Ils font la queue pendant des heures sous le soleil brûlant dans l'espoir de retirer de l'argent des distributeurs automatiques dans la capitale soudanaise. La quête d'argent liquide est devenue un sport national au Soudan, pays plongé dans une profonde crise économique qui a emporté l'ancien président Omar el-Béchir, sous la pression de la rue.

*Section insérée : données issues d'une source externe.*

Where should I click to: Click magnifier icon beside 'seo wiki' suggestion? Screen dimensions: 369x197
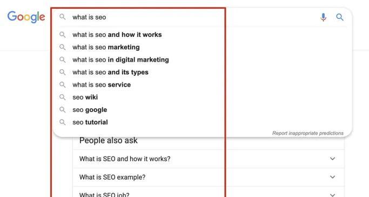(62, 97)
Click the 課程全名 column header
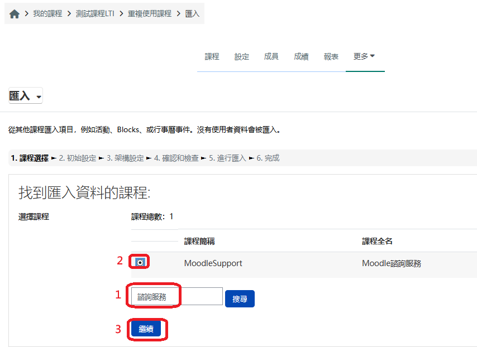The width and height of the screenshot is (477, 347). pos(378,242)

Coupures d'électricité, pénurie de carburants et prix prohibitifs
Ce désagrément vient s'ajouter à la longue liste des difficultés de la vie quotidienne des Soudanais : coupures d'électricité, pénurie de carburants et prix prohibitifs, entre autres. "J'essaie depuis huit jours en vain, mais aujourd'hui, j'espère que ça va marcher." Halima Souleiman attend sagement dans la file de femmes, qui ne cesse de s'allonger devant une banque sur l'avenue d'Afrique.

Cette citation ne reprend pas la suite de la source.